So I thought I had left the messy days behind when I graduated! According to everyone I know, the university is a perfect place. Deadlines are to be kept, projects are to be fulfilled quickly, all information is to be memorized instantly and everything works without trouble. It's also said to be much, much, tougher than any previous form of education. Out of 250 applications to Japanese, 180 were accepted. I was one of the lucky ones. Especially lucky since noone believed I would get in anywhere with the grades I had from highschool. It's great to prove them wrong! My grades aren't below average though, it's just my surrounding family that have an "olskool" view on everything. People studied harder and achieved more in the old days my parents learned from. Now everything is sooo easy.
The first day was tense, as it always is. I had gone to bed early the night before, but had still not been able to sleep as much as I had hoped. I took the train to Karlberg, walked to St Eriksplan, took the subway to Odenplan and the bus to Albanon. It only took an hour, an hour less than I had expected, and therefore I was one of the three first people to arrive to the almost empty classroom. The introduction had been meant to be held in the Aula, but since another group had booked it we had to help cram 60 chairs into a smaller classroom. The principal talked for two hours, introducing the course. Our first section of this 30 point course consists of 12 lectures and 12 movies about the Japanese society and history, most of which are two hours long. Out of the 180 people in total we are divided into 3 groups, but for the first 24 lessons the full group is to be present.
Our very first movie was called Sansho Dayo. Thanks to the wrong region settings the movie did not start playing and our teachers frantically fiddled with the different settings in vein. One of the students even tried downloading VLC and MPC, but without effect. Another one tried plugging in his laptop instead, but could not get it to function properly either. They called the IT department and they arrived to fix the problem. Our next movie, the week after, was called Ninjo to Kami-fusen. This time everything was trouble-free. However, when, last week, we were supposed to watch Sen-nen no Koi, further troubles appeared. The movie was locked inside a room to which there was only one key, and this key unfortunately belonged to someone who was at the time at a funeral. Luckily though, one of the teachers had the same movie at home, and also had his father home visiting him. So he called his father and almost an hour later the movie began. All movies so far have been fairly interesting, despite their black and whiteness, and our lectures are stuffed with information. I do though, not agree with whomever said that this place is trouble free and serious. I can find just as many flaws as at my old school, and now there's no free food either! . . . so I have to eat at home, heh. It's a challenge not eating anything for six hours or more.

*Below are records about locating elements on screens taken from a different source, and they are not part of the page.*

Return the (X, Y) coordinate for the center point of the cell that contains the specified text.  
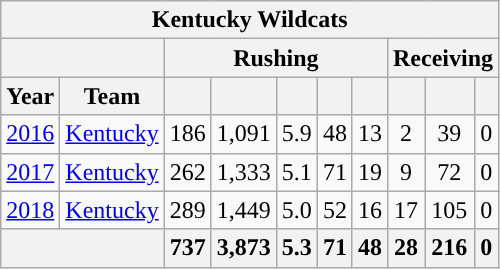
186 (188, 134)
5.3 (296, 248)
1,333 (244, 172)
28 (406, 248)
3,873 (244, 248)
13 (370, 134)
2016 (30, 134)
737 (188, 248)
Kentucky Wildcats (250, 20)
72 (449, 172)
19 (370, 172)
289 (188, 210)
39 (449, 134)
262 (188, 172)
216 (449, 248)
5.9 (296, 134)
Rushing (276, 58)
16 (370, 210)
Receiving (442, 58)
2017 (30, 172)
5.1 (296, 172)
1,449 (244, 210)
105 (449, 210)
9 (406, 172)
5.0 (296, 210)
Year (30, 96)
Team (112, 96)
52 (334, 210)
2018 (30, 210)
2 (406, 134)
1,091 (244, 134)
17 (406, 210)
Return the [X, Y] coordinate for the center point of the cell that contains the specified text.  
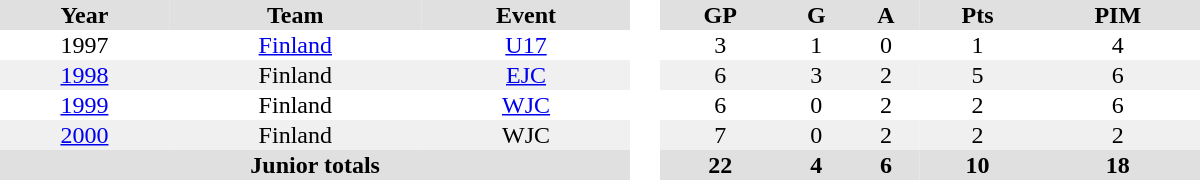
Pts [978, 15]
18 [1118, 165]
Year [84, 15]
2000 [84, 135]
U17 [526, 45]
22 [720, 165]
GP [720, 15]
1998 [84, 75]
1997 [84, 45]
7 [720, 135]
Junior totals [315, 165]
G [816, 15]
Team [296, 15]
EJC [526, 75]
5 [978, 75]
Event [526, 15]
10 [978, 165]
PIM [1118, 15]
A [886, 15]
1999 [84, 105]
Output the (x, y) coordinate of the center of the cell containing the given text.  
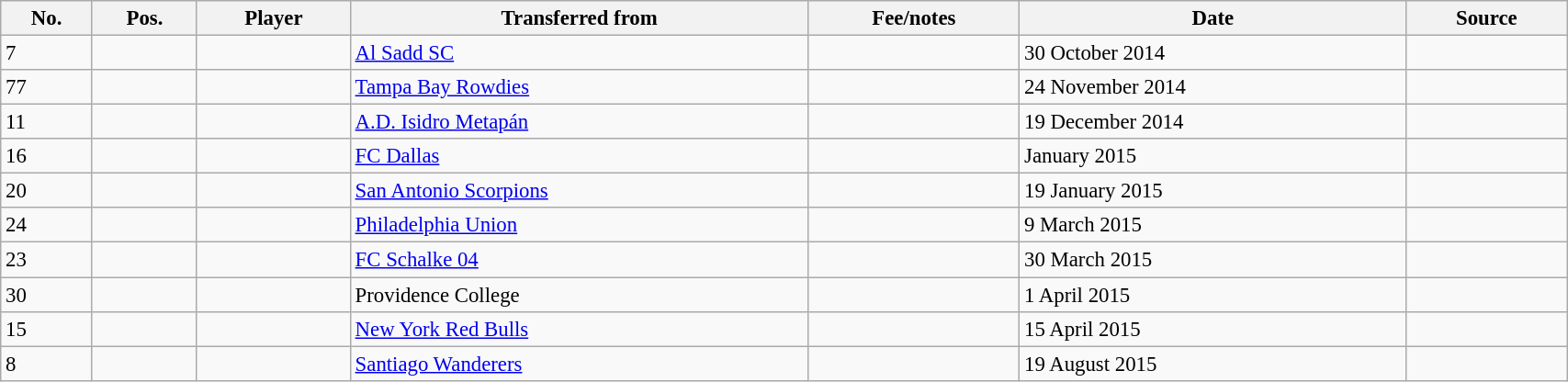
FC Dallas (579, 156)
No. (47, 18)
8 (47, 364)
19 December 2014 (1213, 122)
19 August 2015 (1213, 364)
Fee/notes (914, 18)
Transferred from (579, 18)
New York Red Bulls (579, 329)
9 March 2015 (1213, 225)
30 (47, 295)
15 April 2015 (1213, 329)
1 April 2015 (1213, 295)
30 October 2014 (1213, 53)
7 (47, 53)
30 March 2015 (1213, 260)
24 (47, 225)
January 2015 (1213, 156)
23 (47, 260)
Pos. (144, 18)
16 (47, 156)
Philadelphia Union (579, 225)
Source (1486, 18)
15 (47, 329)
77 (47, 87)
11 (47, 122)
San Antonio Scorpions (579, 191)
Date (1213, 18)
Providence College (579, 295)
Player (274, 18)
Santiago Wanderers (579, 364)
Al Sadd SC (579, 53)
24 November 2014 (1213, 87)
20 (47, 191)
FC Schalke 04 (579, 260)
Tampa Bay Rowdies (579, 87)
A.D. Isidro Metapán (579, 122)
19 January 2015 (1213, 191)
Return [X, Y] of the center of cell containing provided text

Can't complain about efficiency though, there's more information in one lecture here than there is in a whole week at school. The difference about this year and the past is that now I'm studying my own chosen courses, which should mean I have more motivation to learn than I had before, which seems right. Today is a no studies day though. I've watched the Bourne Supremacy, updated the games page, the ftpdb and finally added some pictures from the now rapidly vanishing summers vacation. I've discovered a few Windows XP powertools that resize all images for me. Saves me hours. I really wish I had used this tool when putting together all previous galleries and stuff. Took a long walk with Andreas too . . .and had the opportunity to test his newly upgraded supercomputer. woo.
Time to gain some lost sleep now. Goodnight.